Ana Sayfa » Köşe Yazıları » İmtihan sırrını kavramak

İmtihan sırrını kavramak

İmtihan sırrını kavramak


İnsanın yaradılışıyla alakalı olarak Gafir suresinde şu anlatılır: "Sizi topraktan, sonra meniden, sonra alakadan yaratan, sonra bebek olarak çıkaran, sonra sizi güçlü kuvvetli bir çağa erişmeniz, sonra da ihtiyarlamanız -ki içinizden daha önce vefat edenler de vardır- ve belli bir vakte ulaşmanız için sizi yaratan O'dur. Umulur ki, düşünürsünüz."
Demek ki, insan önce bir nutfe, kokmuş su damlası, sonra kan pıhtısı; daha sonra ona hayat veriliyor, ruh üfleniyor, hayat sahibi oluyor.
Geçmişte tüm peygamberlere ve Peygamberimize sorulmuş bir sorudur, "Ruh nedir?" sorusu.
İsra suresinin 85. ayeti Peygamberimize hitaben, "Sana ruhtan soruyorlar.

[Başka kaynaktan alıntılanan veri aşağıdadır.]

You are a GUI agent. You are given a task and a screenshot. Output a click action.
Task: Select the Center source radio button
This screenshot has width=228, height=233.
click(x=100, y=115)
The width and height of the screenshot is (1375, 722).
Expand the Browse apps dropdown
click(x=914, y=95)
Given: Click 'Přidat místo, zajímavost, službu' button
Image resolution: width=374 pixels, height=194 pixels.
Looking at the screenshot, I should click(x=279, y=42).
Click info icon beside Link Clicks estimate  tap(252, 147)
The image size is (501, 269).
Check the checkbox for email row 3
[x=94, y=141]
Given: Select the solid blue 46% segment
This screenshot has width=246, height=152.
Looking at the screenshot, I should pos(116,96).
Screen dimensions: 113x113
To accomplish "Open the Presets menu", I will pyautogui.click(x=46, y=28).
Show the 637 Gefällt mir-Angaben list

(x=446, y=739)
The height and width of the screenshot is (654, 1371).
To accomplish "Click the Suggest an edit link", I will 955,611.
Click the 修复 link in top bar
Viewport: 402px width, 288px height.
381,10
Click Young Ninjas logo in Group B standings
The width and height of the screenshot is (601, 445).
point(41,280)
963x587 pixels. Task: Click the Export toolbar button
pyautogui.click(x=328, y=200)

De ki, Ruh Allah'ın bir emridir. Bu konuda size az bir ilim verilmiştir" buyrulmuştur.
Hakikaten insana kendini anlat denilse belki de yarım saat dahi anlatamaz.
Oysa ruhun bedendeki tasarrufu hayattır. Bu tıpkı elektrik ampulüne enerjinin gelip devreyi tamamlayarak ışık şeklinde dönüşmesi gibi… Enerji kesildi mi bir de bakıyorsunuz ampul sönmüş.
İşte ruh dediğimiz şey de bedenden çekildiği zaman can denilen hayat yok oluyor.
Esasen insanın aslı cesedin ötesindedir.
Burada yaradılış sırrına değinmek gerekir. Mülk suresinin 2. ayetinde Cenab-ı Hak, "Ben hayat ve ölümü yarattım" buyuruyor.
İnsanın halini okulda sınava giren talebelere benzetebiliriz.
Nasıl talebeler yazılı kağıdını belli bir sürede tamamlamak zorunda ise ve ne kadar bilirse bilsin yalnızca kağıda aktarabildiği kadarının karşılığını not olarak alacaksa, işte kullukla vazifeli insan da böyledir.
Hayat imtihanında mükellefiyetler belirlenmiştir. Namaz kılın, oruç tutun, hacca gidin, zekat verin vs.
Süreniz, akıl baliğ olduğunuzda başlar ve sonu da Hz. Azrail'in gelip, "emr-i hak vaki oldu, yola çıkacağız" dediği andır. Sürenin uzunluğu Allah'ın takdiridir.
Bu imtihan zarfında Cenab-ı Hak, bizleri güzellikle, servetle, sıhhatle, şöhretle, malla, mevkiyle, rütbeyle dener. Hepsi ömür dediğimiz sınav içerisinde bize sorulan sorulardır. Ya da bunların hiç birini vermez. Fakirlik, zillet, dedikodu, fitne verir, onlarla dener.
Eğer o hayırları verdiği zaman kul şükrederse, hamd ederse, "Ya Rabbi ne büyüksün. Ne kadar güzel nimetler ihsan ettin!" derse şerleri, belaları, fitneleri, dedikoduları, hastalıkları verdiği zaman da sabrederse, gereğini yerine getirirse; şükür ve sabır da her iki halde de kul ibadettedir, kazançlıdır.
Bu hal, Allah'ın bizim üzerimizdeki, "Allah olma" iradesinin tecelli etmesine kulun razı olması halidir. Allah insanoğlunun kalbine tecelli ettikçe orada bambaşka alemler meydana gelir. O alemi tanıdıkça onun yaratıcısı olanı tanırsın.
Resulullah'ın tanıdığı alem günde 70 bin tecelli ile gördüğü alemdi, haldi.
İmanımız, ibadetimiz ne kadar yerinde ve güçlü olursa; Rabbimizi daha güçlü ve büyük tanırız.
Tanıdığımız müddetçe huzurunda edep ederiz. Edep ehli oluruz. Haya ehl-i oluruz. Korkarız, severiz, ümit ederiz, aşık oluruz. Bunlar hep iç içe şeylerdir.
Cenab-ı Hak, O'nu bilip tanıyan, O'nunla dost olan, arkadaş olan, komşu olan, Hak ile birlikte olanlardan eylesin.